Find the lines in the records that carry the word "agent". Copy each one.

----

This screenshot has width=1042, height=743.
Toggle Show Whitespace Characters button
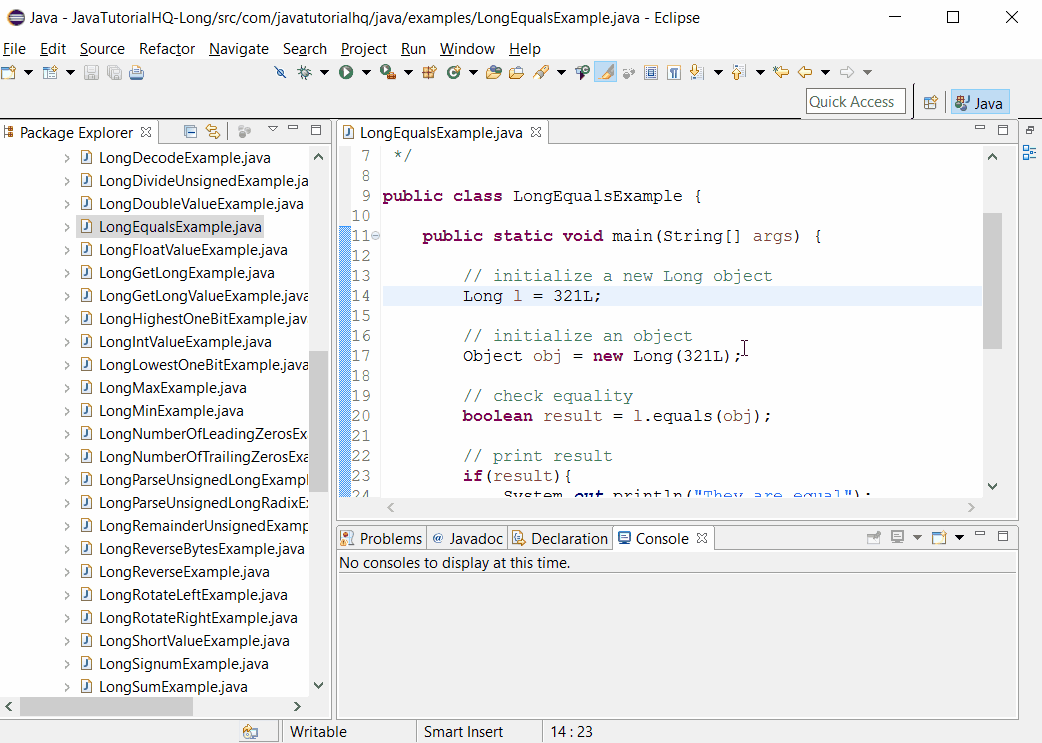(675, 72)
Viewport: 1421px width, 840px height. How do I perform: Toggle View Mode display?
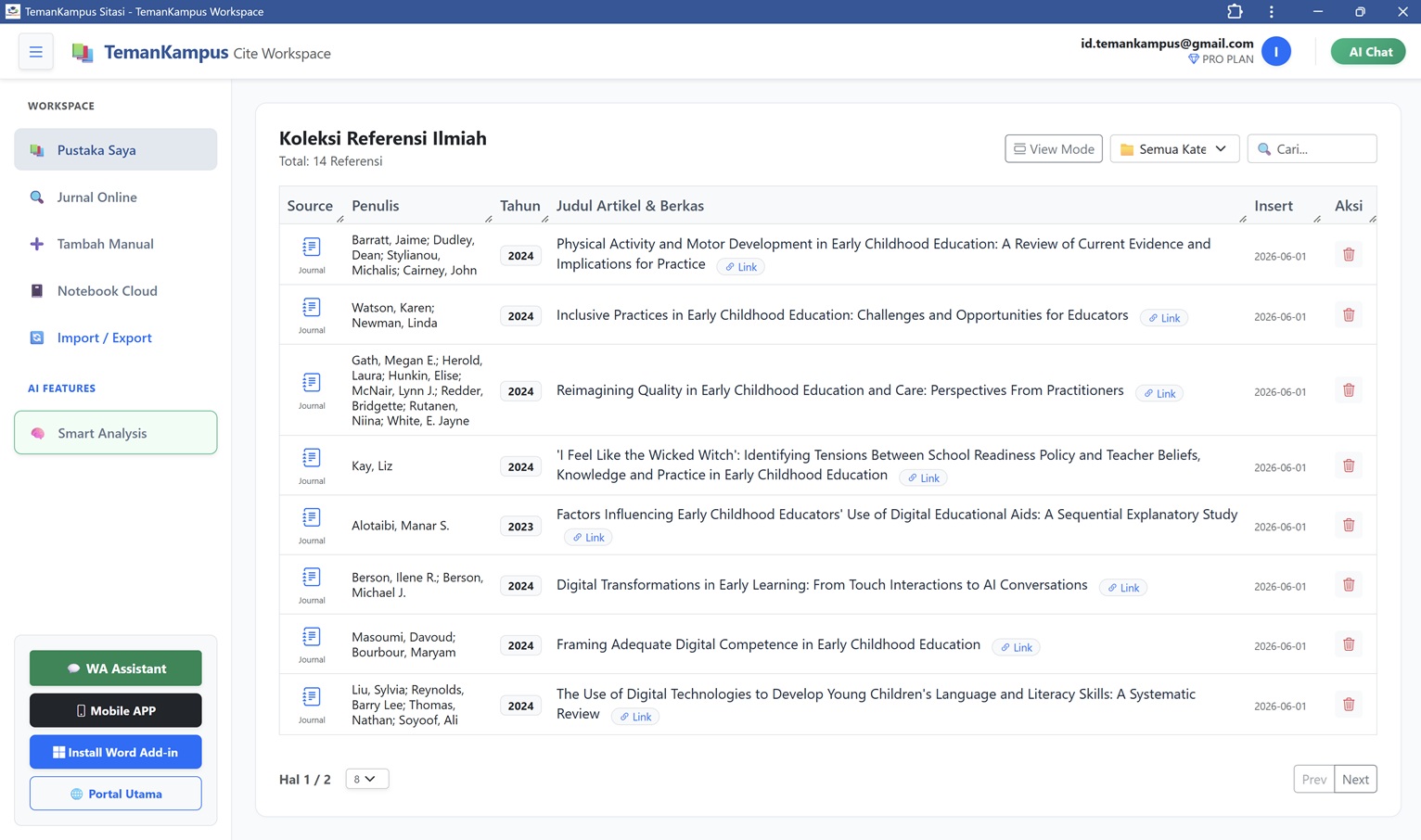1054,148
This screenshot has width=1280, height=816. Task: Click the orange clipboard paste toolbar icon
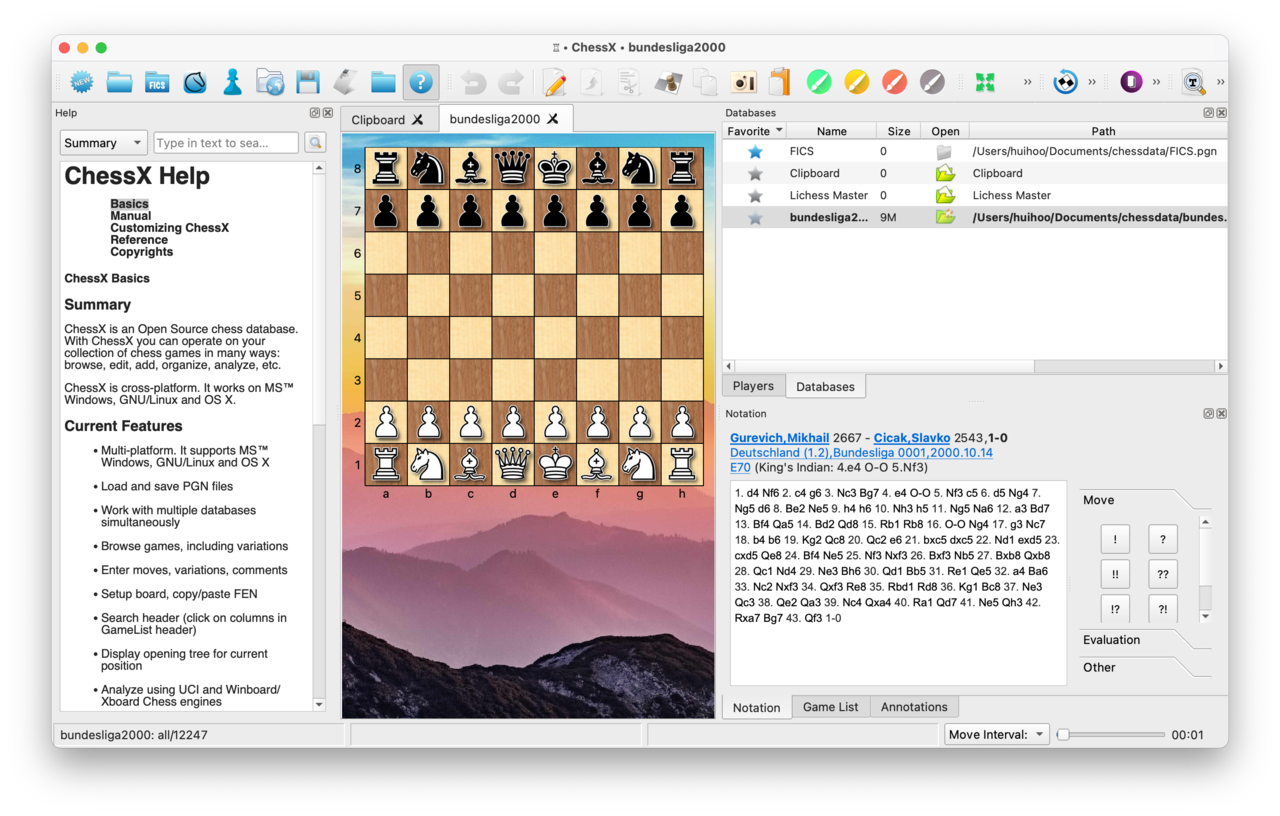780,82
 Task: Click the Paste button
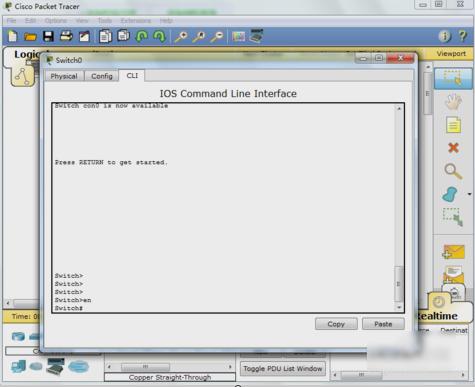click(383, 324)
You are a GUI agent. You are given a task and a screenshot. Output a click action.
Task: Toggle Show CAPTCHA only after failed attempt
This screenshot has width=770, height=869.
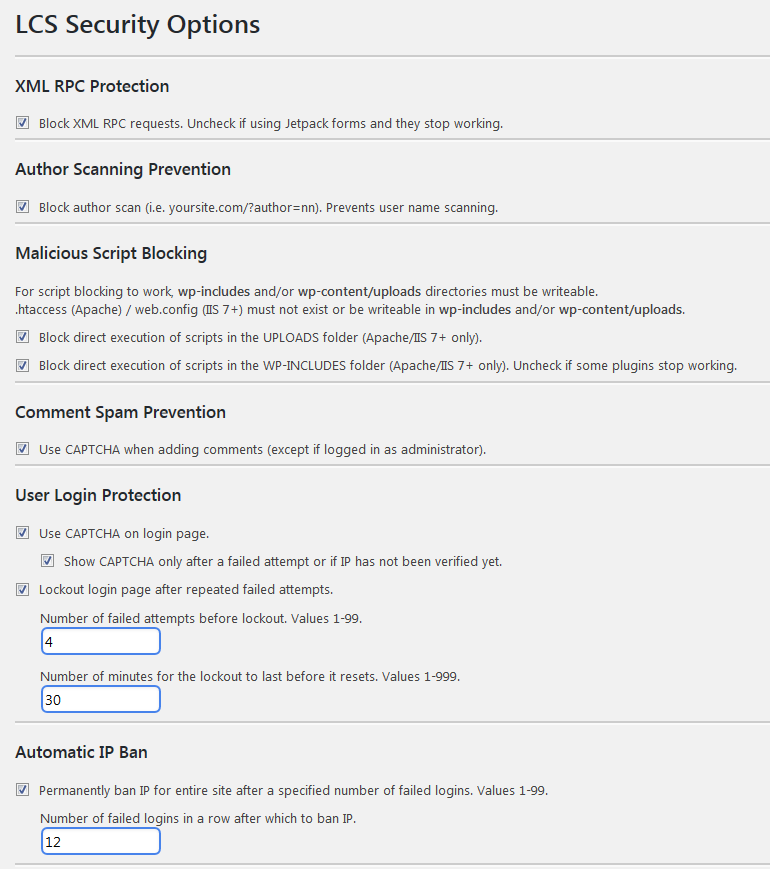[48, 561]
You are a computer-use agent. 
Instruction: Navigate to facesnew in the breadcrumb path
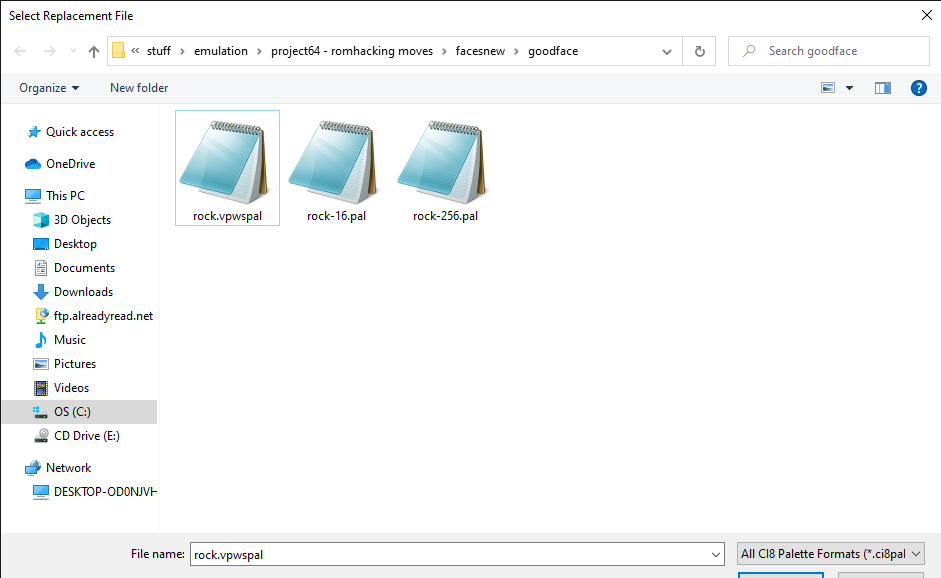click(x=484, y=51)
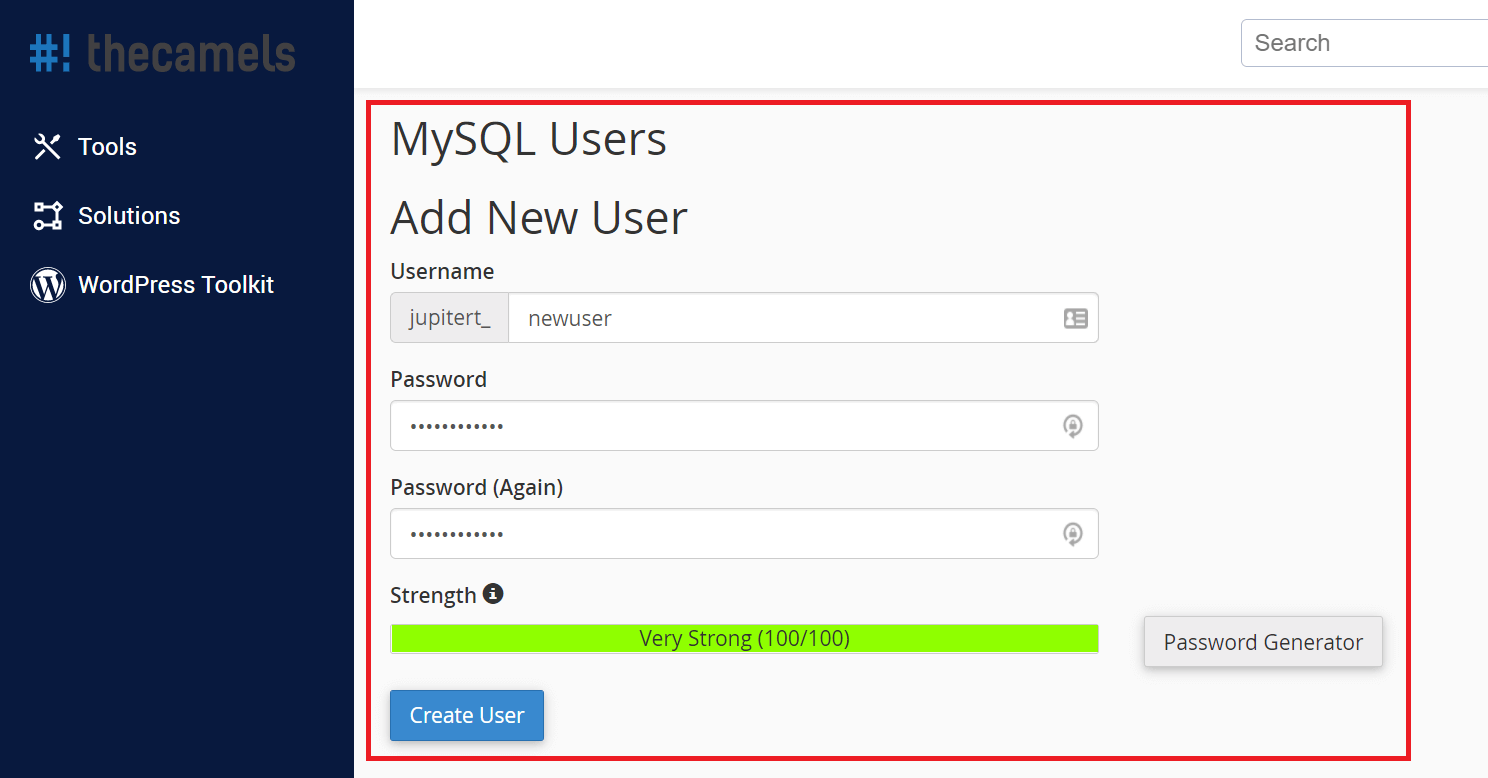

----

### Solved exercise
You are a GUI agent. You are given a task and a screenshot. Output a click action.
You are a computer-use agent. 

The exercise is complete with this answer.